**SELECTED EXCERPT**

* begin *

Oh, and watch out for the emotional come-down after the event.

Sounds great, FM. I hope you have a good time.


----------



## Twenty Inch (21 Feb 2011)

Fimm, I know the Revered Graham. He's a sweet guy. Must drop him a line.


----------



## buggi (21 Feb 2011)

i watched a documentary recently about a bloke who died in the 1940's in a dance-athon. He basically danced with his partner for over 36 hours and then just dropped dead on the dancefloor. (and they were given something like a 10 min break every couple of hours i think)

It wasn't even vigorous dancing, just the usual stand with your partner holding each other and shuffling your feet. Something happens in the body (can't for the life of me remember what) which produces some kind of effect and this eventually gave him a heartattack. apparently, doing this sort of endurance stuff can be quite bad for you. 

Just saying


----------



## Fiona N (21 Feb 2011)

It strikes me that compared to an Ironman, refuelling will be quite difficult as the cycling where it's easiest is relatively a smaller part of the 6 hour block. 
Given that refuelling while swimming is not going to be much of a goer (unless they allowing treading water while draining water bottles) and you're probably fairly limited in what you can do during the run - think of it mainly as maintaining hydration/energy - it does put a bigger than normal burden on the cycling leg which you'll need to use for refuelling after the swim and in anticipation of the run as well as for the cycling itself. Not an easy task and I'd definitely be practicing stuffing my face on the bike especially if you normally need to eat a fair amount to cycle for long periods.

* end *

Rows from a dataset:
* begin *

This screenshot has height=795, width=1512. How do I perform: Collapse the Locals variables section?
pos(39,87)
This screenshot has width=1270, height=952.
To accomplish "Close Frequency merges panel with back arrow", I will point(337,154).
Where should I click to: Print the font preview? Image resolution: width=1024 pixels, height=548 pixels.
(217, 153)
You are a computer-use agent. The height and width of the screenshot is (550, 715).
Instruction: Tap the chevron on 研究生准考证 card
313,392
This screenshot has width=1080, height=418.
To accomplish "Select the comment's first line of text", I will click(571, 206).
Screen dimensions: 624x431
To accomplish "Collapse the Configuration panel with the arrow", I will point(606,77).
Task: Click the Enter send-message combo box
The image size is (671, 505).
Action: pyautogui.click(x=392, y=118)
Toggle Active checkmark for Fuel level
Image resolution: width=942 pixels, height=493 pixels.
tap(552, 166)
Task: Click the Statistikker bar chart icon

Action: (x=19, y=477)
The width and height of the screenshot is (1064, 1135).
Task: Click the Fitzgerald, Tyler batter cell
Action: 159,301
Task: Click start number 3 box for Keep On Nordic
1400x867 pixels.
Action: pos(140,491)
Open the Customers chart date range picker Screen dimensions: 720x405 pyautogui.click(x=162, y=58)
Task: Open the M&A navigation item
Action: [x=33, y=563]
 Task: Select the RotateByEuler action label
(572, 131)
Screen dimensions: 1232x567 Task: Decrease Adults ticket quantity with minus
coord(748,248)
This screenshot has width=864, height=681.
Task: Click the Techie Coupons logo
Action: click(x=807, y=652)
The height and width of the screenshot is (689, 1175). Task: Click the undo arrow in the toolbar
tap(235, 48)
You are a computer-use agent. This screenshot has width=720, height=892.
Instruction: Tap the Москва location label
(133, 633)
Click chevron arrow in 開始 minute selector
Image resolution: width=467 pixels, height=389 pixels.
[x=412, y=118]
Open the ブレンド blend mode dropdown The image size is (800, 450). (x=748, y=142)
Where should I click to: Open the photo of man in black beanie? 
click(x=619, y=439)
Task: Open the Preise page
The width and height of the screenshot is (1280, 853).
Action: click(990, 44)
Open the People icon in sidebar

* end *

**COMPLETE THE FOLLOWING**
1. According to the forum thread about the endurance event, how long did the man in the documentary dance with his partner before he dropped dead?
2. Go on with the forum thread about the endurance event from the point where it stops.

**ANSWER SET**
1. For over 36 hours.

2.
I used to do a fair amount of endurance (24 hour) orienteering events (continuous - not like mountain marathons where you camp overnight) but there was always some 'down time' when you weren't actually running but searching for checkpoints etc. when you could scoff something before jogging onto the next CP. Even so I never really ate anything like my energy expenditure and there was nothing like having to cope with a 2 hour swim every 6 hours. 

Altogether an interesting challenge - rather you than me though  

Good luck with the preparations.


----------



## Brahan (21 Feb 2011)

WOW! Your trainer is AWESOME! Good luck with your training mate.


----------



## fimm (22 Feb 2011)

Twenty Inch said:


> Fimm, I know the Revered Graham. He's a sweet guy. Must drop him a line.



I don't really know him, to be honest - I've only met him the once, when my boyfriend was doing the Double IM and the Rev was doing the Triple.


----------



## Flying_Monkey (22 Feb 2011)

Thank-you for some solid advice and good links, people...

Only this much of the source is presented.